Jeff Locke is trying to pitch Pittsburgh toward its first playoff spot in two decades, Shelby Miller is dealing in St. Louis and Wil Myers is finding his stroke in Tampa Bay while Paul Goldschmidt and Patrick Corbin are leading Arizona. They were all excelling at the same time former perennial All-Stars Derek Jeter, Alex Rodriguez and Ramirez were toiling in the minors.

Oh, and let’s salute Orioles slugger Chris Davis, who’s proven HR-or-K hitters can learn the strike zone. Davis hit his major league-best 36th homer in Baltimore’s 7-3 loss to Toronto on Saturday night.

SUMMER SURPRISES

Overhauled Toronto and R.A. Dickey, the powerized Angels and Hamilton, plus the revamped Dodgers have all struggled to reach the .500 mark. The Nationals also hit a wall — rather, Harper did while chasing a ball and landed on the disabled list.
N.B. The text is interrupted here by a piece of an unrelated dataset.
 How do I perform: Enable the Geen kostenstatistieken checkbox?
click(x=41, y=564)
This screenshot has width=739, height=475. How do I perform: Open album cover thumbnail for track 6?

Houston moved to the American League and got off a terrific start, beating Texas in the major league opener. Reality quickly set in, however. Their next time out, the overmatched Astros came within one out of having Yu Darvish throw a perfect game against them.

Much harder to figure, Matt Cain and the World Series champion San Francisco Giants.

A year ago, Cain pitched a perfect game. This year, he had one start when he gave up nine runs in an inning, another start when he permitted nine hits in an inning and, earlier this week, he was chased in the first inning.

Added up, the pitching-rich Giants fell far below the break-even point as the All-Star break neared — even with Tim Lincecum’s no-hitter late Saturday night.

“For the way we think we are as a group and the team that we are, we feel like this is really, really funky,” Cain said.